Photo courtesy of Sleep No More

 Sleep No More is the most unique, big-budget, theater experience in New York. "Experience" is the key word in describing the production. This is not simply a play you watch, but an entire world to get sucked into and explore. The production takes place sprawling across five floors of an old industrial building in Chelsea, just west of the High Line Park. The space once held all kinds of high-gloss dance clubs since the 90s, but has now been entirely converted to the performance space. The show is produced by an English company called Punchdrunk, that specializes in creating immersive theatrical worlds. Punchdrunk has renamed the building the McKittrick Hotel, and that's where the action takes place.
   It's hard to describe the vibe of the McKittrick. The setting seems to be sometime in the 1920s, though the exact era is hard to pin down. Jazz drifts across the rooms and theater smoke fills the air. The performance is meant to be experienced silently. And guests arriving together are told to split up to experience the show on their own so that your explorations and experiences are unique. And everyone in the audience receives a white mask to distinguish them from the performers and to hide the expressions of the watchers. It's tempting to call the McKittrick haunted. It often has that feel, though there's never anything designed to make you start or scream. There are rooms of old banquet halls, the hotel lobby, jazz clubs and others that all feel abandoned and decaying. Chairs are stacked, tarpaulin draped over shelves and cases. The main hotel spaces are filled with the same dread as the empty hotel in The Shining. But there are other rooms as well. Some evoke medical experiments gone awry. Others evoke pagan or satanic influence. Some just look like the fever dreams of twisted minds. But all through the performance the McKittrick has a feeling that something tragic and disturbing has happened here. And all the time there is a soundtrack of droning, foreboding music, occasionally interrupted by distant jazz. The rooms are even different temperatures and humidity depending on the mood of the space.
   Throughout the McKittrick, there are unmasked performers moving along the story. Ostensibly, the story is a retelling of Shakespeare's Macbeth. But you would have to be very familiar with the source material and have the ability to be on six or more places at once to actually follow the story. There is no dialogue and scenes take place simultaneously all over the building. There's actually a modern dance element to the performance as each scene is silent and the action consists of highly choreographed movements, rooted in a kind of non-rhythmic dance. The scenes play out in dreamy motion, the only sound the droning and daunting music. The actors move from room to room, floor to floor. The audience often follows along to try to keep up with the action. Often audience members  become part of the the action with the performers locking their eyes on that of an audience member. I even saw one audience member taken into a room by a performer and the door locked behind them. But even more enjoyable than following the story is to explore the rooms. Throughout the whole night, there was a sense of being inside the world of an eerie and twisted film. The dramatic lighting and incredible set design took you out of one reality and into another. By taking time alone to explore, and even opening trunks and drawers and whatever else you can find, you become soaked in the world of the story. And at the end, all are brought to the ballroom where the finale plays out. And finally, you emerge back into the dreamy jazz lounge you began in, now, at last, swinging with life.
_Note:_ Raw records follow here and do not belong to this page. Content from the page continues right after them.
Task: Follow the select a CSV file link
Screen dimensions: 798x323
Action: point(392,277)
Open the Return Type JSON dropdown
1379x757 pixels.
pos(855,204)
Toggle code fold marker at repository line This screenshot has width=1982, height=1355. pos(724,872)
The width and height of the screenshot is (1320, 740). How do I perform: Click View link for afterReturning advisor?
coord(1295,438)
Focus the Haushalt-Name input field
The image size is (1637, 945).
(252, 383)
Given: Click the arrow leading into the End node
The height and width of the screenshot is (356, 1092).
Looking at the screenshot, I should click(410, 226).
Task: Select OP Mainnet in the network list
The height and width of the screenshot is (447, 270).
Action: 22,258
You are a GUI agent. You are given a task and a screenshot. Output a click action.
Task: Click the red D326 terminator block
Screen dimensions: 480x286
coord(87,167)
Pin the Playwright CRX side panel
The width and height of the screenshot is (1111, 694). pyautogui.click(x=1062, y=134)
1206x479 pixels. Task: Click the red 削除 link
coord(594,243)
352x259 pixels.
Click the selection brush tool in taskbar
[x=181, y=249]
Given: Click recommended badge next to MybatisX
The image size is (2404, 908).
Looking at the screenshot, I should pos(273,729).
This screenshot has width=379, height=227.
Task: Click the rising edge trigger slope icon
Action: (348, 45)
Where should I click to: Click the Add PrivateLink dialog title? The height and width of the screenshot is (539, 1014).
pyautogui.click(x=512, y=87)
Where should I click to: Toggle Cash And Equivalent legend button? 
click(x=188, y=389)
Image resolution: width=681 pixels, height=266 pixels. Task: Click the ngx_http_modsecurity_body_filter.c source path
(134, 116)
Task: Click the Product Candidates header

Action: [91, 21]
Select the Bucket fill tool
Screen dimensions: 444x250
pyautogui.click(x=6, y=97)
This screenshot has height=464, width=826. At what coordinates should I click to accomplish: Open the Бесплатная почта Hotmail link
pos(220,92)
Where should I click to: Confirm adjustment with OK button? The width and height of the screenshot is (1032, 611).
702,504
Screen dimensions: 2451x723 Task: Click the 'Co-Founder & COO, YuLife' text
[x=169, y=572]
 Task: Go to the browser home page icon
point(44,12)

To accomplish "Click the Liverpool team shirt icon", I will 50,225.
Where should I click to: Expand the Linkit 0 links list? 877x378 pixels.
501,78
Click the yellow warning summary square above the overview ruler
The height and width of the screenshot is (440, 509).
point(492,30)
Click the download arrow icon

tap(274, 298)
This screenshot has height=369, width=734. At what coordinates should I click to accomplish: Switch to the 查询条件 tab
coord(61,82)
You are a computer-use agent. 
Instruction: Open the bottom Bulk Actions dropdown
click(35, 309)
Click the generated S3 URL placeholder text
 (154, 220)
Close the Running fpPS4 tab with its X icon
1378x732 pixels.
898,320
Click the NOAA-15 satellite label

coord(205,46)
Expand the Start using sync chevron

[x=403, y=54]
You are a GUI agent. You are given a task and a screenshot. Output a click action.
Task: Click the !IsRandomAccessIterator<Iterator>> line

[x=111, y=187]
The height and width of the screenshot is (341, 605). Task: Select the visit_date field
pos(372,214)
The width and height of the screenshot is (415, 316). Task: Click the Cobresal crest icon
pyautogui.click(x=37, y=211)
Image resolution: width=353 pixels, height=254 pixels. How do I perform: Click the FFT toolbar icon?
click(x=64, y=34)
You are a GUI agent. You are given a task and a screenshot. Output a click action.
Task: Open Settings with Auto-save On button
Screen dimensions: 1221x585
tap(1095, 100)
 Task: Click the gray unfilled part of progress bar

   The show was originally conceived to be very temporary and was only intended to last a few months. But huge buzz and sold out shows kept extending the production so that now it feels open-ended. In fact, the McKittrick's offerings have been expanded to include two nightlife spaces that aren't part of the show at all. One is the rooftop bar and small plate restaurant Gallow Green. The other is the restaurant/lounge/music venue The Heath. Gallow Green is a fantastically charming roof garden with overflowing plants and greenery to mark the different areas and a fine selection of wine, beer, and cocktails. It's great on a summer night. But my favorite part was The Heath. It's reminiscent of a lounge in a train depot of a finer era. Some of the tables are even set up like a dining car. The restaurant tables were moved away after 11 to make way for the house band, The Heathens, who got the audience dancing with hours of funky, pulsing tunes. Both spaces are not part of Sleep No More so anyone can head over for an evening out. Happily, I found getting in around 11 on a Friday was no problem. There was a line but it moved quickly and there didn't seem to be anyone being turned away.



  Sleep No More might not be for everyone. There were even audience members during my show who seemed to have stopped caring and were just sitting around. But if you're willing to think of the show not as a story, but as a chance to explore a fully realized and evocative world in which the story takes place, you'll have a theater experience you won't forget.